CONTENT WARNING: This article refers to alleged indecent assaults.
A man accused of abusing two sisters when they were children or teenagers gave honest evidence when denying the allegations and has “nothing to hide”, his barrister claimed as his trial came to a close.
The now 30-year-old, who cannot be named for legal reasons, is fighting nine charges accusing him of committing sexual offences against the sisters in the 2010s in a trial that began in the ACT Supreme Court last month before closing addresses were held on Friday (6 October).
Keegan Lee, the man’s barrister, told jurors that when his client had been testifying in court, the prosecution had launched an “attack”, suggesting he was calm and not angry when giving evidence.
But according to Mr Lee, by saying something like “you’re not outraged enough”, it suggested there is some form of standard response to allegations like this.
In this case, he said it ignored the fact his client learnt of the allegations two years ago, and it was also “not a fair way to look at things”.

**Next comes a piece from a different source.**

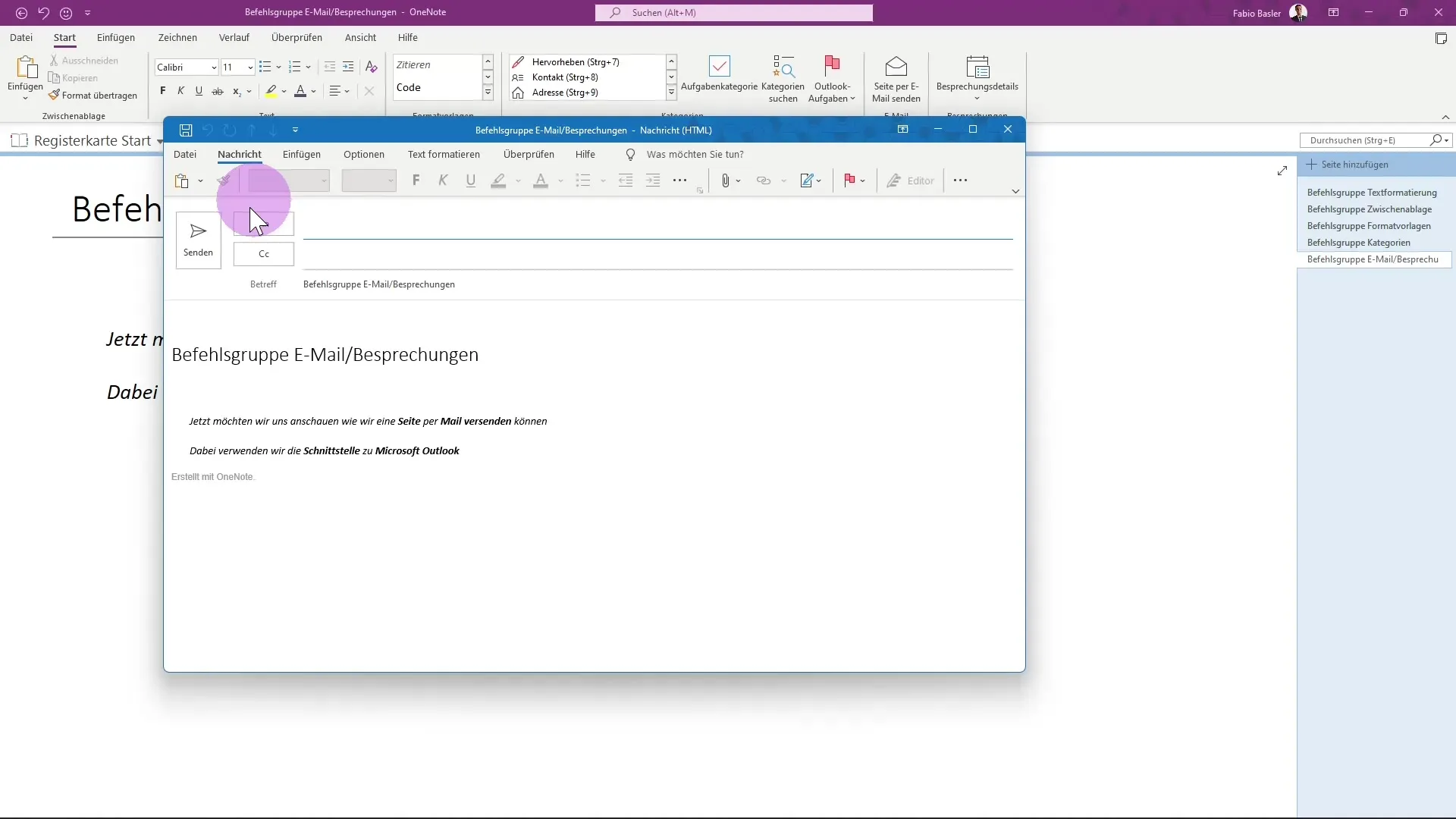The height and width of the screenshot is (819, 1456).
Task: Click the Aufgabenkategorie checkbox icon in OneNote's ribbon
Action: pyautogui.click(x=719, y=67)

In the closing address by prosecutor Trent Hickey, he suggested the man had wanted to distance himself from the sisters while they were growing up when he had testified.
He also suggested the man’s answer that he had been “sad” when he read about the allegations was an “artificial” response.
Jurors have seen journal notes the younger sister wrote about the allegations when she was a teenager.
“It has ruined me. I felt used, like an object, weak, unvaluable. It broke me down to nothing,” she claimed in her journal.
“I didn’t think anyone would believe me.
“Seeing his face makes me want to die.”
She did write she didn’t remember how long the alleged assaults lasted or what age she was and stated the details were “hazy” as her “method of healing was to forget”.
“I felt a lot of shame and guilt as to what had happened,” the younger sister alleged in the courtroom last week.
“Generally, in our community and communities like mine, we don’t talk about things like this. It’s a subject that gets swept under the rug all the time.
“So for something like this to happen, you almost feel at fault.”
During the closings on Friday, Mr Hickey urged jurors to imagine how a child who felt embarrassed and that they were in some way to blame might be less likely to tell someone about an alleged assault, particularly if they were part of a close-knit community.
The Canberra Hospital’s Dr Catherine Sansum, who practices forensic medicine in relation to children who report abuse and neglect, had also talked to jurors about the most common reaction of children after an alleged sexual assault.
“A child typically freezes and basically accepts what is happening,” she said last week.
She also said it was “quite rare” for a child to disclose abuse at the time it happened.
But in cross-examination from Mr Lee, Dr Sansum agreed that she hadn’t examined the two complainants in this case and that her evidence was of a general nature.
Jurors have heard it alleged that the younger sister was about six or seven when the man, a friend of the family, kissed her body on two occasions.
On the first, it is also alleged he sat her on his lap, touched her body and indecently assaulted her.
During the closings, Mr Lee said his client had admitted there were occasions when the younger sister had sat on his lap.
“He was frank about that because he has nothing to hide,” the barrister said.
However, the man denied each allegation, and Mr Lee claimed there were “obvious issues” with this sister’s memory.
The man is also alleged to have abused the older sister on several occasions when she was aged between about 14 and 17.
It is alleged he kissed her or touched her body after pulling her onto his lap and pushing her down or up against a wall.
In the closings, Mr Hickey told the jurors that both sisters, one of whom said she had originally seen the man as like an “older brother”, alleged the assaults occurred when family members were nearby.
This showed the “brazenness” of the allegations, the prosecutor said.
But Mr Lee said three people said to have been nearby to some of the alleged incidents against the older sister had told the court they hadn’t seen anything.
“This kind of behaviour would have been highly offensive. It would have been noteworthy,” he said of one alleged incident.
The man has pleaded not guilty to four counts of committing an act of indecency on a young person, four counts of committing an act of indecency without consent and one count of sexual assault in the third degree.
Chief Justice Lucy McCallum will give her summary of the case to jurors on Monday.